What this task involves »
Print the records below exactly as they appear. Omit all pictures.

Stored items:
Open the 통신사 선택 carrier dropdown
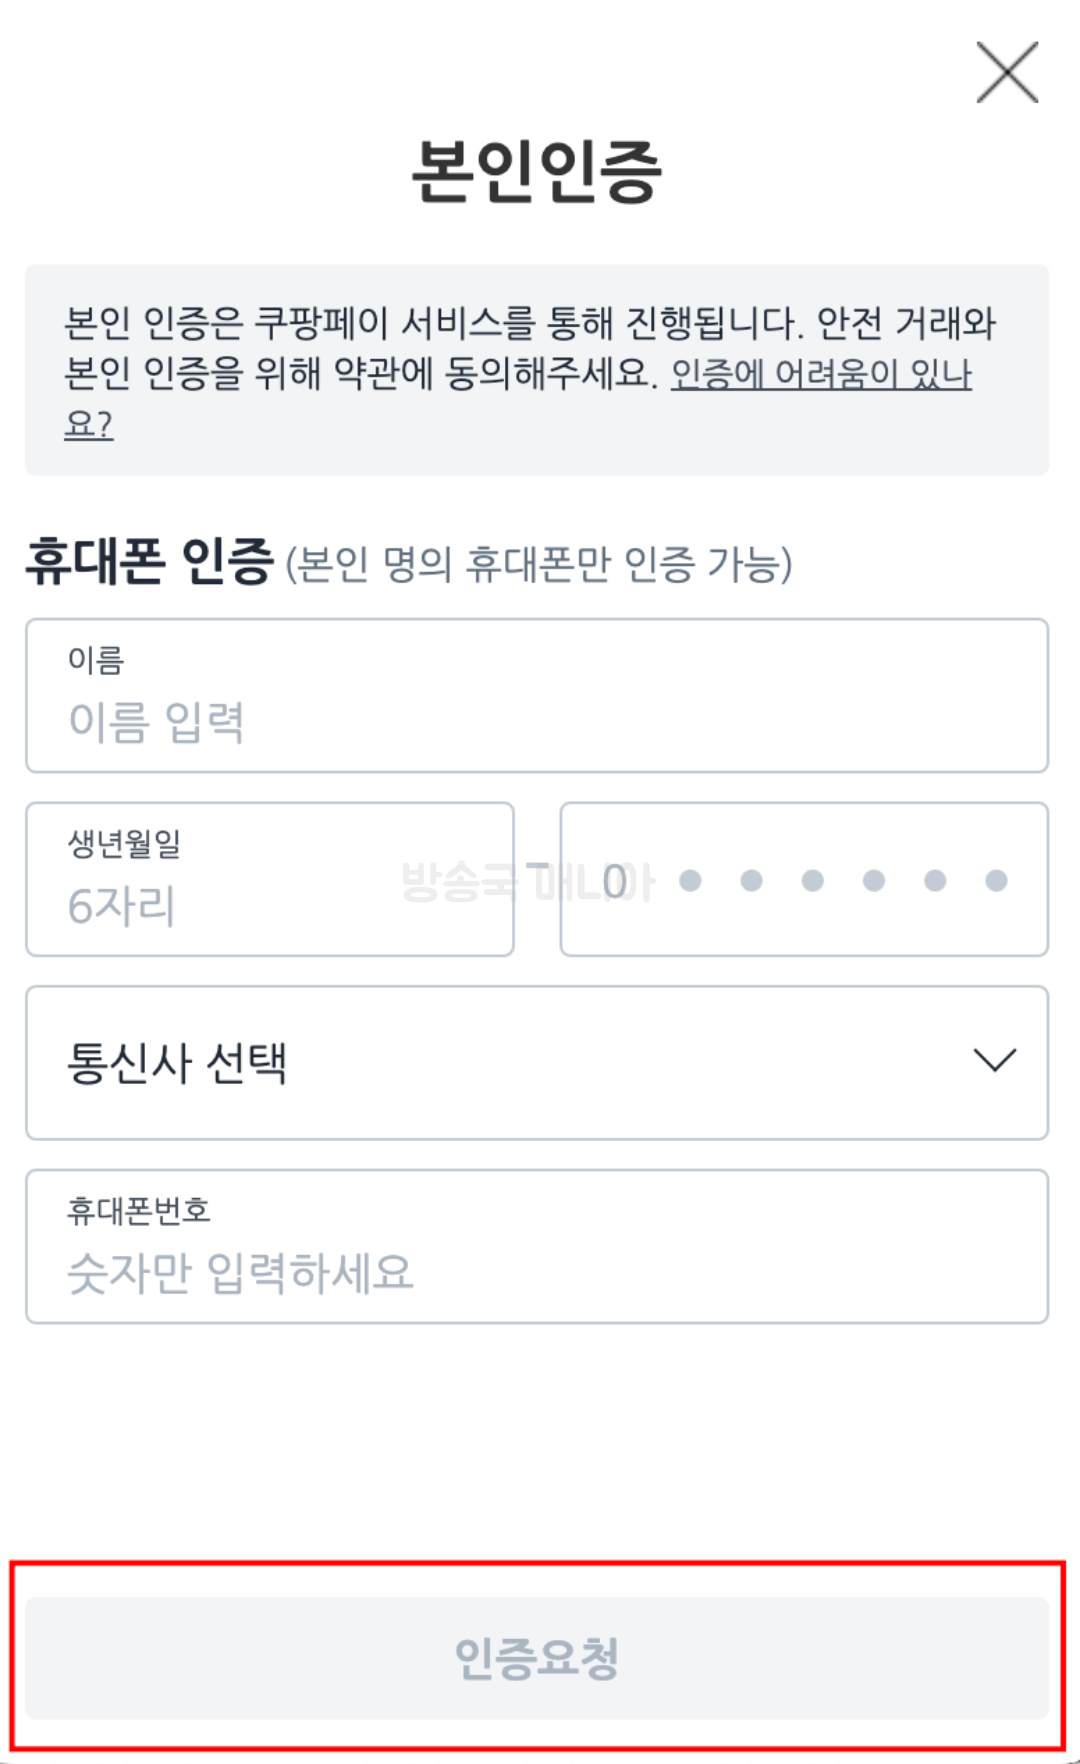 (540, 1062)
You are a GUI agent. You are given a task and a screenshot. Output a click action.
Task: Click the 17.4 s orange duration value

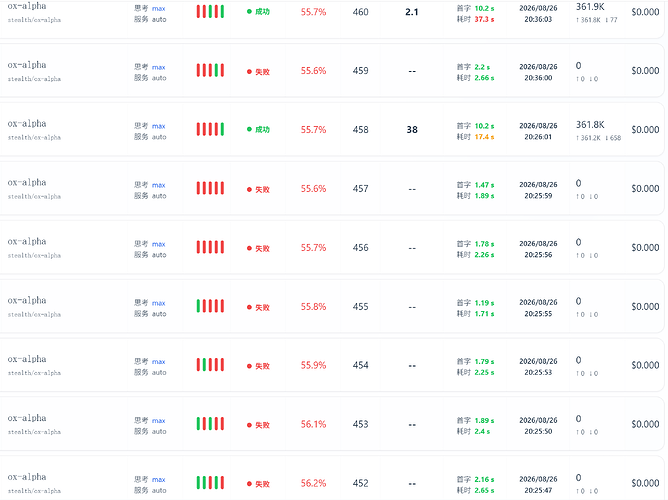coord(484,137)
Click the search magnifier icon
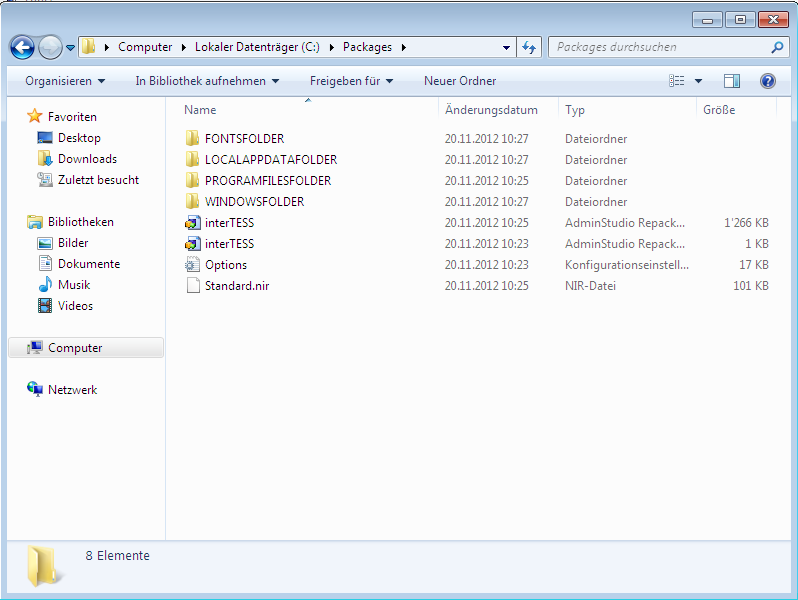Image resolution: width=798 pixels, height=600 pixels. coord(777,47)
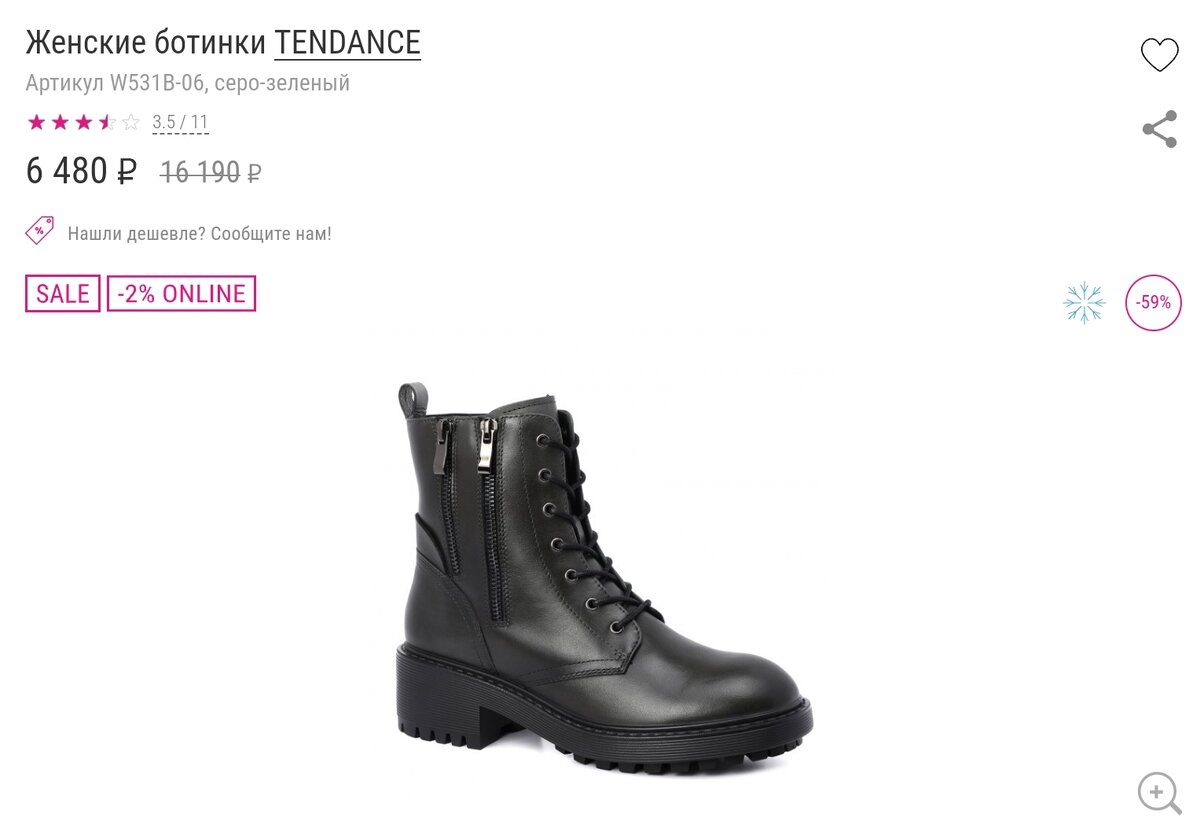The height and width of the screenshot is (834, 1200).
Task: Open the 3.5 / 11 reviews link
Action: (x=180, y=123)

Written answer »
Open the 통신사 선택 carrier dropdown
 (540, 1062)
You are a GUI agent. You are given a task and a screenshot. Output a click action.
Task: Click the 17.4 s orange duration value

coord(484,137)
Click the search magnifier icon
Image resolution: width=798 pixels, height=600 pixels. coord(777,47)
The height and width of the screenshot is (834, 1200).
Task: Open the 3.5 / 11 reviews link
Action: (x=180, y=123)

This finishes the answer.